The AI-RAN market is expected to exceed $200 billion by 2030, as leading telecom companies pour large sums into new network equipment and infrastructure across the industry. Nvidia (NVDA) and Nokia (NOK) recently agreed to a $1 billion partnership to add AI-RAN products for commercial networks into Nokia’s RAN portfolio, with T-Mobile (TMUS) set to begin trials in 2026, and this is already changing how investors look at traditional telecom names that have strong existing networks and steady cash generation.

Within this backdrop, AT&T (T) has drawn fresh attention from Wall Street analysts. On Nov. 12, KeyBanc Capital Markets upgraded AT&T to “Overweight” from “Sector Weight” and set a $30 price target, which points to roughly 19% upside from recent trading levels.  

 

Analyst Brandon Nispel argued that the latest pullback was driven by what he called “overblown” concerns about wireless competition. From its September high of $29.79, T stock had fallen about 13.6%, creating what many analysts now see as an appealing entry point. At the same time, AT&T trades with a 4.33% dividend yield, well above the roughly 2.6% average for the communications sector, giving income-focused investors a clear payout advantage.

Is AT&T's combination of high yield and beaten-down valuation finally the compelling entry point income investors have been waiting for? Let’s find out.

▶ [LIST OF TASKS]
- A) Name every company in the AT&T excerpt that appears with a stock ticker, and give each one's ticker.
- B) From the AT&T excerpt, extract the text from "The AI-RAN market" up to and including "recent trading levels.".

▶ [PROVIDED RECORDS]
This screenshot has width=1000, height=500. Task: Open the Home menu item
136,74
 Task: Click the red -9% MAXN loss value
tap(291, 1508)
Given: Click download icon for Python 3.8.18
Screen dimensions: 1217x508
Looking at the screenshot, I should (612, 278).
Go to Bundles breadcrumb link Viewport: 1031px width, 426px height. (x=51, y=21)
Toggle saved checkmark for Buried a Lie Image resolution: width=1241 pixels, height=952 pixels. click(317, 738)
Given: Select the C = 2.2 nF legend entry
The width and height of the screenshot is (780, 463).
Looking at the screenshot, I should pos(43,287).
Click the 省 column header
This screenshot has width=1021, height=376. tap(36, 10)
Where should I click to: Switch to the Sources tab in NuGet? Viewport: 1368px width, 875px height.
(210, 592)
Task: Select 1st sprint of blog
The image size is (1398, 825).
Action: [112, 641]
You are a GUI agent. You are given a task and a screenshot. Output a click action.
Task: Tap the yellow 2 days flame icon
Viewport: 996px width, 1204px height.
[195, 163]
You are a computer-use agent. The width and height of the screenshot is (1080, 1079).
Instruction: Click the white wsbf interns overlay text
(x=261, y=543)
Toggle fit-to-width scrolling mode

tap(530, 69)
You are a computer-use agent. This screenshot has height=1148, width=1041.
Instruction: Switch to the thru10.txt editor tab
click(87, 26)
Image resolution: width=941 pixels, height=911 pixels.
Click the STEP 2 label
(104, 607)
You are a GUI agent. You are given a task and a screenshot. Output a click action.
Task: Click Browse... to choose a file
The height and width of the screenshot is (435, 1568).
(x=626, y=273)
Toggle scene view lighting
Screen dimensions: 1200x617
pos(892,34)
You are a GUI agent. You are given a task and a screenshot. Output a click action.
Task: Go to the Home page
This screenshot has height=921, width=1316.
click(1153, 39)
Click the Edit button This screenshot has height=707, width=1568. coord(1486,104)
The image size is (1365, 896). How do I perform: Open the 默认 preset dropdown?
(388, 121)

▶ [EXPECTED RESULTS]
- A)
- Nvidia: NVDA
- Nokia: NOK
- T-Mobile: TMUS
- AT&T: T

- B)
The AI-RAN market is expected to exceed $200 billion by 2030, as leading telecom companies pour large sums into new network equipment and infrastructure across the industry. Nvidia (NVDA) and Nokia (NOK) recently agreed to a $1 billion partnership to add AI-RAN products for commercial networks into Nokia’s RAN portfolio, with T-Mobile (TMUS) set to begin trials in 2026, and this is already changing how investors look at traditional telecom names that have strong existing networks and steady cash generation.

Within this backdrop, AT&T (T) has drawn fresh attention from Wall Street analysts. On Nov. 12, KeyBanc Capital Markets upgraded AT&T to “Overweight” from “Sector Weight” and set a $30 price target, which points to roughly 19% upside from recent trading levels.